The STATE of New Hampshire v. Lynn DION.
Argued: Oct. 17, 2012. -- February 08, 2013
Michael A. Delaney, attorney general (Susan P. McGinnis, senior assistant attorney general, on the brief and orally), for the State.Wescott, Dyer, Fitzgerald & Nichols, P.A., of Laconia (Allison M. Ambrose on the brief and orally), for the defendant.
The defendant, Lynn Dion, appeals her conviction for negligent homicide following a jury trial in Superior Court (Brown, J.).See RSA 630:3 (2007). On appeal, she argues: (1) that using a cellular telephone while driving does not constitute the requisite wrongful or blameworthy conduct to establish the culpable mental state for criminal negligence and, therefore, that the evidence was insufficient to support her conviction; and (2) that the trial court erred in denying her motion in limine to exclude certain of her cell phone records. We affirm.
The jury could have found the following facts. On June 28, 2009, the victim, Genny Bassett, and her friend, Elsa Gonnella, were at Bassett's home in Franklin. Shortly before 9:00 p.m., they began walking to Gonnella's home. They walked slowly, and Gonnella, who was about sixty years old, used an umbrella for support while she walked. After crossing the bridge on Central Street, they stopped at a crosswalk, which had recently been repainted white, was well lit by streetlights, and was marked with a yellow and black pedestrian crossing sign. After checking both ways for oncoming traffic, they began to cross Central Street.
In the meantime, the defendant was driving from Sutton to her home in Franklin. As she turned the corner of North Main Street onto Central Street in the eastbound lane at the west end of the bridge, Bassett and Gonnella were just stepping off the curb on Central Street at the other end of the bridge in the westbound lane. The bridge was level, with no trees or leaves obstructing the view of the crosswalk from the traffic on the bridge.

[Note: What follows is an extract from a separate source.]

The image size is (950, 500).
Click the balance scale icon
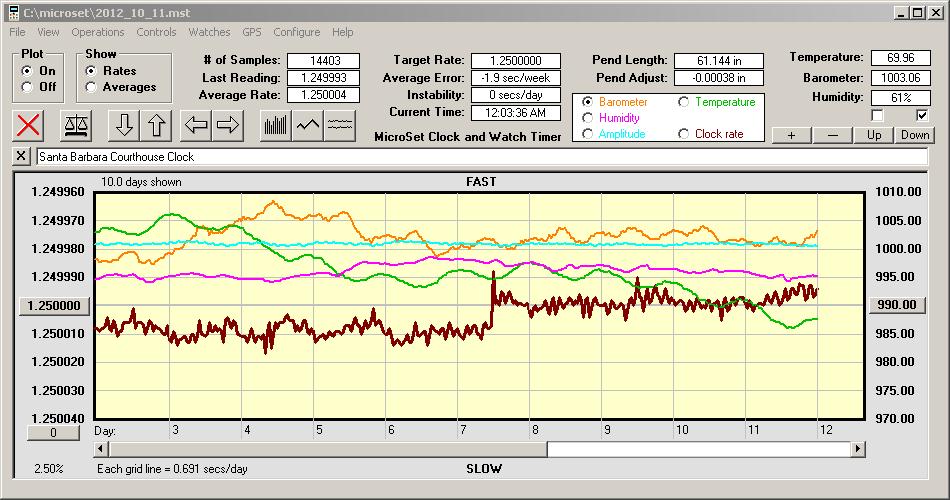tap(75, 125)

They walked about fifty-four feet, crossing the westbound lane of Central Street and most of the eastbound lane. Gonnella then heard a “bang” and “went down.” When she regained consciousness a few minutes later, she saw the defendant on the sidewalk with a cell phone in her hand. Gonnella discovered Bassett, who was wearing white pants and a light-colored denim jacket, in the road nearby, unresponsive. Bassett had been hit by the right front bumper of the defendant's car, resulting in a fatal brain injury.
When Sergeant Richard Carlson of the Franklin Police Department arrived at the scene, the street lights were on, though the sky was not completely dark. The defendant told Carlson that she did not see Bassett and Gonnella in the crosswalk. She stated that just before reaching the end of the bridge, she heard a loud “pop” and felt glass coming into her car. Although admitting that she made several calls on her cell phone throughout her trip, the defendant said that she made the last call while passing Benson's Auto, which is on North Main Street at the west end of the bridge. She denied that she was on the phone at the time of the collision.

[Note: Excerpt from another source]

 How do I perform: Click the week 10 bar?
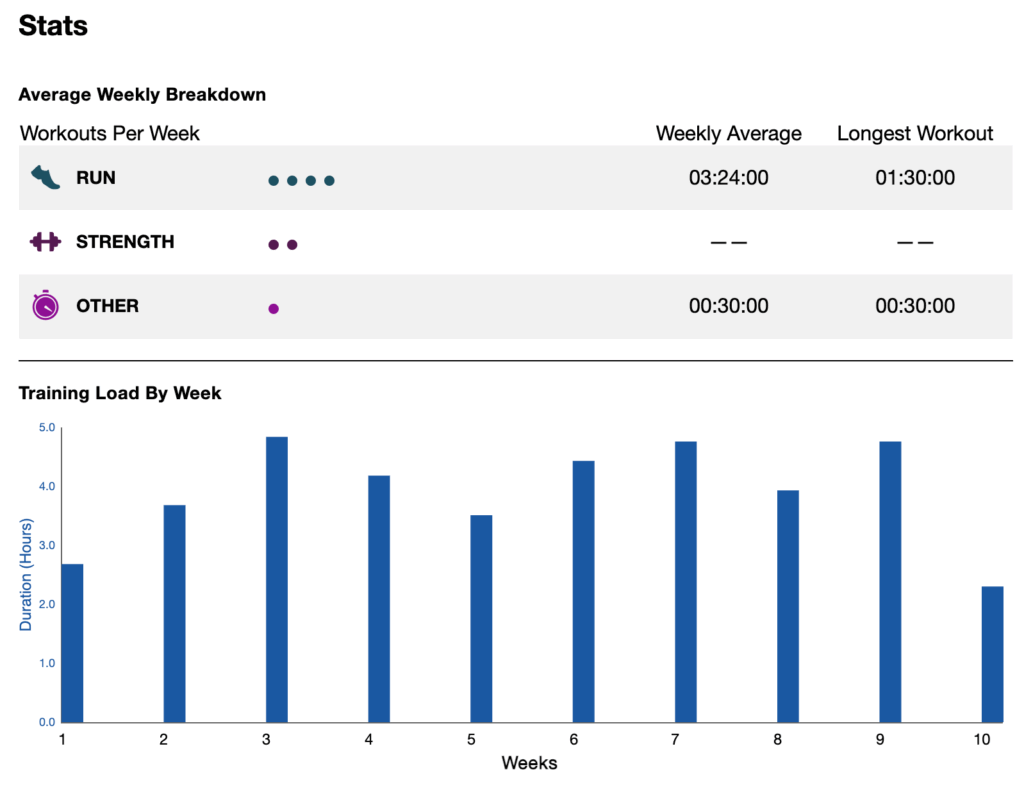(992, 654)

Law enforcement officers conducted reconstruction analysis of the collision. The skid marks on the road, the distance that the victim was thrown forward, and the statement of the defendant all supported the conclusion that at the time of the collision, the defendant's vehicle was travelling at 30 miles per hour. Based upon an average walking speed of four feet per second, the officers concluded that 13.5 seconds elapsed from the time that Bassett and Gonnella stepped off the curb until the impact. They also determined that it would have taken the defendant 1.5 seconds, at most, to react to someone in the road ahead, either by applying her brakes or by turning her steering wheel. Based upon these findings, the officers' accident report reflected their conclusion that, rather than experiencing a momentary distraction such as may be caused by “a sneeze” or “changing of the radio station,” the defendant had “a large amount of time and distance to see the pedestrian[s] and bring her vehicle to a stop” and, therefore, the defendant failed to exercise due care in avoiding the collision, negligently causing Bassett's death.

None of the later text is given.